§ **Requirement**: Transcribe all of the data verbatim, please, and leave out its pictures.

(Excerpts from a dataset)
⁂
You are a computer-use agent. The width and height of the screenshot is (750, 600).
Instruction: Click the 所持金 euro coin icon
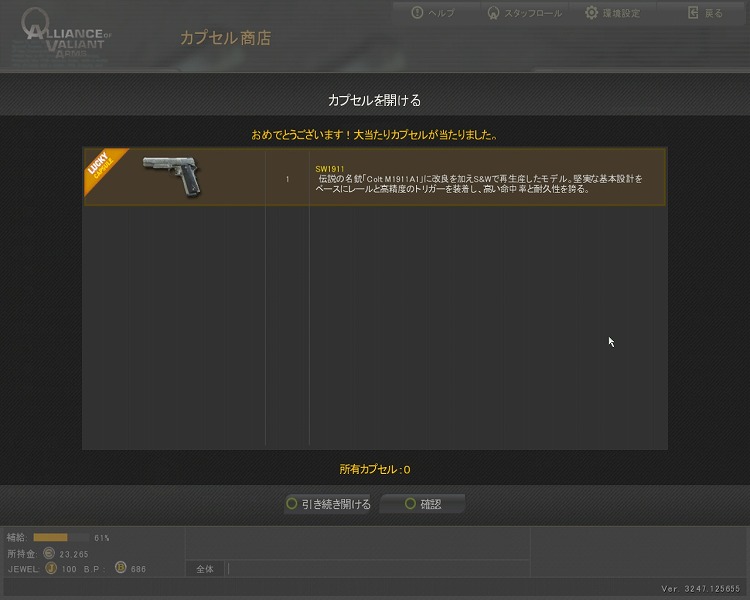[x=49, y=553]
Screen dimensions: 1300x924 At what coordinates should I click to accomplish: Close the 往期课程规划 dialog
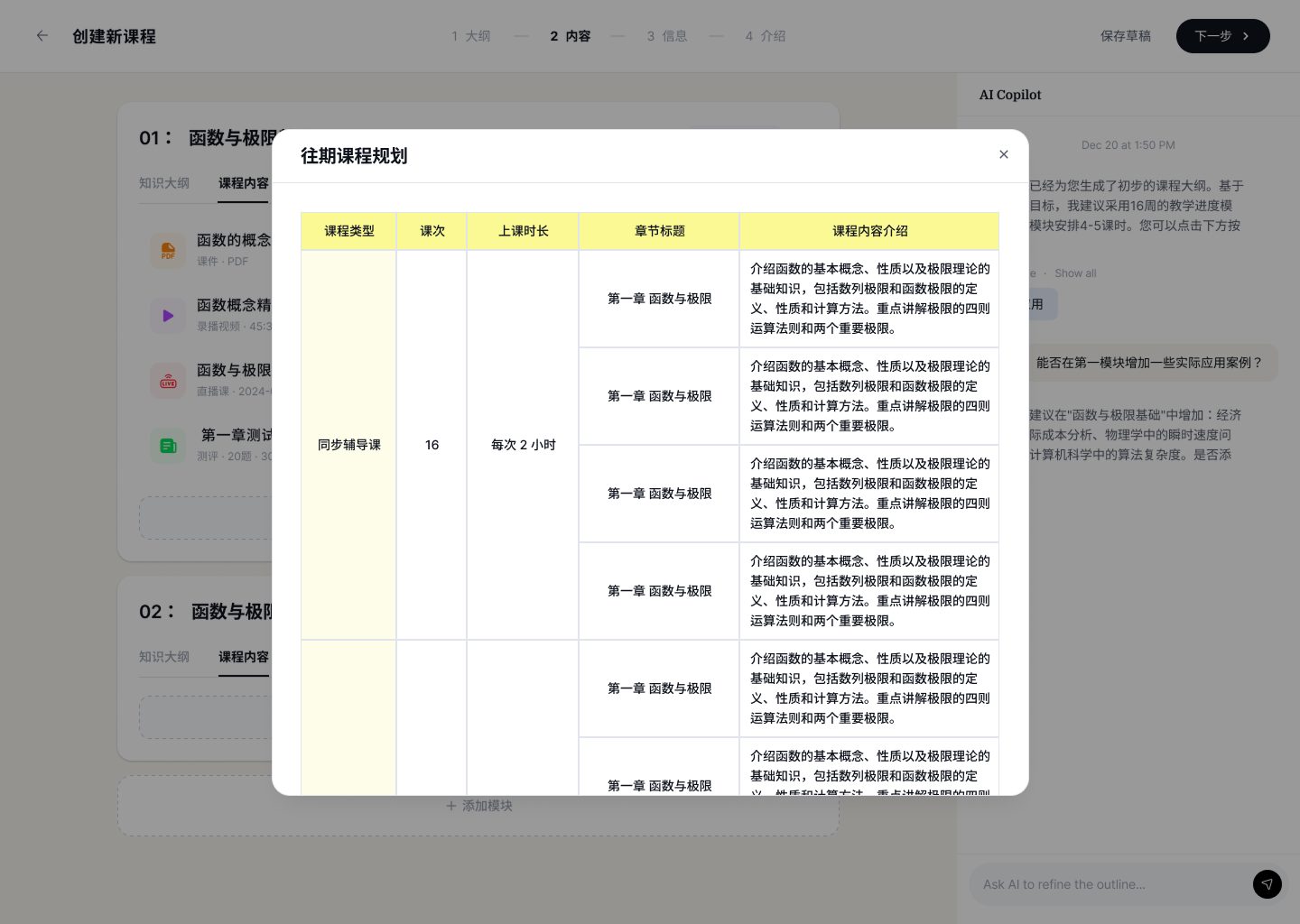(1004, 154)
⁂
§ **Exercise answer**:
You are a computer-use agent. The width and height of the screenshot is (750, 600).
Instruction: Click the 所持金 euro coin icon
[x=49, y=553]
Screen dimensions: 1300x924 At what coordinates should I click to accomplish: Close the 往期课程规划 dialog
(1004, 154)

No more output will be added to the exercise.